İzmire son kez baktım. Ne çok şeyimi kaybetmiştim burada. Annemi , babamı, en yakın arkadaşım Gökçe'yi... artık bu şehirde olmamın ne anlamı var ki. Zaten hayata tutunmamın tek sebebi melis. o beni anlayan tek kişi. Annem ile babamın ölümünden beni sorumlu tutmayan tek kişi o. Şimdi diyeceksiniz seni neden sorumlu tutuyorlar? O gece ne oldu?
O lanet gecede yine çenemi tutamadım.
Z: baba bana araba kullanmayı öğretsene
C: olmaz kızım daha çok erken ve şu an gece yarısı yani olmaz
Z: lütfen lütfen lütfen lütfen noooğluuurrr
Cihan kafasını zeynep e çevirerek
C: olmaz kızı...
Z: Baba dikkat ettt!!
Ve o ses ....
Çarpışma sesi . Ve melis in çığlıkları. Sonrasını hatırlamıyorum hastane de açtım gözlerimi.
Başımda Berk'i gördüm . Şaşırmıştım doğrusu. Benim için İstanbul'dan gelmişti. Ona mı şaşırim yoksa onun söylediklerine mi. Annemle babamı kaybetmiştim .Ama hayat Melis ve benim yaşamamdan yana kullandı oyunu. Ve ben sadece lanet okuyordum hayata seçiminden dolayı.

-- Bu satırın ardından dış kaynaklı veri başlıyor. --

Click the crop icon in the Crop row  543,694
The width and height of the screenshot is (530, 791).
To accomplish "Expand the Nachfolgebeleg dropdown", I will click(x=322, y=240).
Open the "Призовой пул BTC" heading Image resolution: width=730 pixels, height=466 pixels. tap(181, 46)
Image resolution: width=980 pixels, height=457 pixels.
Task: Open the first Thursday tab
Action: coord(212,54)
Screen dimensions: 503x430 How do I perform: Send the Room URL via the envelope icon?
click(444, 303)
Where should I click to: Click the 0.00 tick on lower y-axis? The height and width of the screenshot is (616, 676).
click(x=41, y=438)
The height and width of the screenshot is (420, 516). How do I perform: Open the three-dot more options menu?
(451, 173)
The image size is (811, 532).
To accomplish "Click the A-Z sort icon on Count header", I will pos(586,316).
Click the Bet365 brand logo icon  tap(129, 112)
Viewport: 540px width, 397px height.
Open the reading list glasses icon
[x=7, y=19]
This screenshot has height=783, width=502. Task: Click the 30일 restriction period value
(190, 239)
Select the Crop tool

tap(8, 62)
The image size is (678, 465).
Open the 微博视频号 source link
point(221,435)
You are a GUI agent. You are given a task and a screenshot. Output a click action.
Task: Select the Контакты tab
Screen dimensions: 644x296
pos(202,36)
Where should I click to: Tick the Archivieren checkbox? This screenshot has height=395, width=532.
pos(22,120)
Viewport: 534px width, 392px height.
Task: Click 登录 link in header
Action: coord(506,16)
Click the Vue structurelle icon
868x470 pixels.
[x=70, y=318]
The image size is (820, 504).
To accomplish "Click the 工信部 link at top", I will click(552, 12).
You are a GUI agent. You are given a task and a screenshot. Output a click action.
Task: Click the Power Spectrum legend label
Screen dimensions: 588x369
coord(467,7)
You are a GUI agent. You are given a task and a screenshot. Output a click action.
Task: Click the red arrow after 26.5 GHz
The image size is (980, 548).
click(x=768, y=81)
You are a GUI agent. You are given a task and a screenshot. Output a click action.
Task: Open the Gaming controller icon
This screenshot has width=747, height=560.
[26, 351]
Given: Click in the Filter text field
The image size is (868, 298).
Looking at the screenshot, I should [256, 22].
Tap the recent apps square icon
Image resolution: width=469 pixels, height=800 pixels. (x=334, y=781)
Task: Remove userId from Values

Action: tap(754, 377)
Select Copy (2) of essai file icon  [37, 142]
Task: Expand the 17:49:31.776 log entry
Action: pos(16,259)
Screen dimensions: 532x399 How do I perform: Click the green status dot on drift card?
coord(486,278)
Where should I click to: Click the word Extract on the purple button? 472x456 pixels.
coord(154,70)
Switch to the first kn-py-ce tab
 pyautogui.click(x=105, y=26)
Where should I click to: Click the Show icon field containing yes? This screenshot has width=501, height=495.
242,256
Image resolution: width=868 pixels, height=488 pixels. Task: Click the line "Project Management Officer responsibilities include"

İşte o günden sonra bende dahil herkes beni suçlamıştı. Ve haklılardı da. Teyzem Jale ise mirastan faydalanabilmek için bizimle ilgilendiğini gösterme çabalarındaydı. Melis ve ben onun gerçek yüzünü çok iyi biliyorduk oysa. Herneyse.
Teyzem bize İstanbul da onunla birlikte kalmamız gerektiğini söyledi. Kabul etmek zorunda kaldık. Ve İstanbul yolculuğumuz böylece başlamış bulunuyordu.